Supreme Court to determine whether Inner House erred in child adoption case
Judgment in a child adoption case, EV (A Child) and In the matter of EV (A Child) (No 2) (Scotland), will be handed down on Wednesday 1 March at 9.45am in Courtroom 1.
The Appellants are EV’s parents. They both have learning disabilities. In 2010 the father was charged with criminal sexual conduct with another learning disabled person of a similar age. The charges were dropped. EV was born in December 2013 and was taken into care at birth. The Respondent Council was granted a permanence order in respect of EV in March 2016. It contained the mandatory provisions requiring parental responsibility of guidance and right to regulate the child’s residence to be vested in the council.
It also contained ancillary provisions which extinguished the other parental rights and responsibilities of the Appellants and vested them in the council. In addition, it specified there should be no contact between EV and the Appellants and included an order granting authority to adopt. The Appellants appealed. The Inner House, quashed the grant of authority to adopt and removed the prohibition on contact, however it upheld the rest of the permanence order.

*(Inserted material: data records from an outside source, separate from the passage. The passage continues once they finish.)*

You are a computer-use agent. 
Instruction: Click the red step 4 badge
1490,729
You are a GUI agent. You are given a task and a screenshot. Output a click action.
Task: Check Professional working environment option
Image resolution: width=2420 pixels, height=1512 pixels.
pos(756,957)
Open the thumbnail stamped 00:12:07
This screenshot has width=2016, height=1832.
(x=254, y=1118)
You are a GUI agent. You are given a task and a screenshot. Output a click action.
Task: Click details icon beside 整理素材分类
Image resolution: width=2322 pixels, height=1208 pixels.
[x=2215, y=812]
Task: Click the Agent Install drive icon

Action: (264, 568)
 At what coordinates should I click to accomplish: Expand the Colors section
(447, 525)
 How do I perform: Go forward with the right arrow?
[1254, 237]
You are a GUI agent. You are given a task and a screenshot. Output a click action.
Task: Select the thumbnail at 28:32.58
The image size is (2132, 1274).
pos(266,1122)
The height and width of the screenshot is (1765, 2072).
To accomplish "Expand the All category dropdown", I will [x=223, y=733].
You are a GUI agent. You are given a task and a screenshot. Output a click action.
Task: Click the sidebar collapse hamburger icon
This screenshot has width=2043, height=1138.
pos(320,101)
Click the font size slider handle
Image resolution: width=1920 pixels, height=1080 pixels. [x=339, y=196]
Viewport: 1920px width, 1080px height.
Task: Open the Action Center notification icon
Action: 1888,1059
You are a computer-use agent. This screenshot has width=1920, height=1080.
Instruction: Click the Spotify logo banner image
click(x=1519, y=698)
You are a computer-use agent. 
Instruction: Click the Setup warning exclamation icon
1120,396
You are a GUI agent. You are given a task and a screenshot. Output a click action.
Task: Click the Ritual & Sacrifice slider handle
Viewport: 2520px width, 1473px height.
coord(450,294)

The Appellants appeal against this decision. The issues in this case is whether the Inner House erred in inferring in the absence of express reasoning that the Lord Ordinary had addressed the threshold test for making a permanence order in section 84(5) of the Adoption and Children (Scotland) Act 2007. Further whether: (i) allegations against a parent can be taken into account in assessing whether a permanence order should be granted where no finding was made as to the truth of those allegations; and (ii) taking such allegations into account would violate the parent’s rights under Article 8 of the European Convention on Human Rights. Thirdly, whether a permanence order can be made without any effective provision for a natural parent to exercise responsibilities and rights of contact.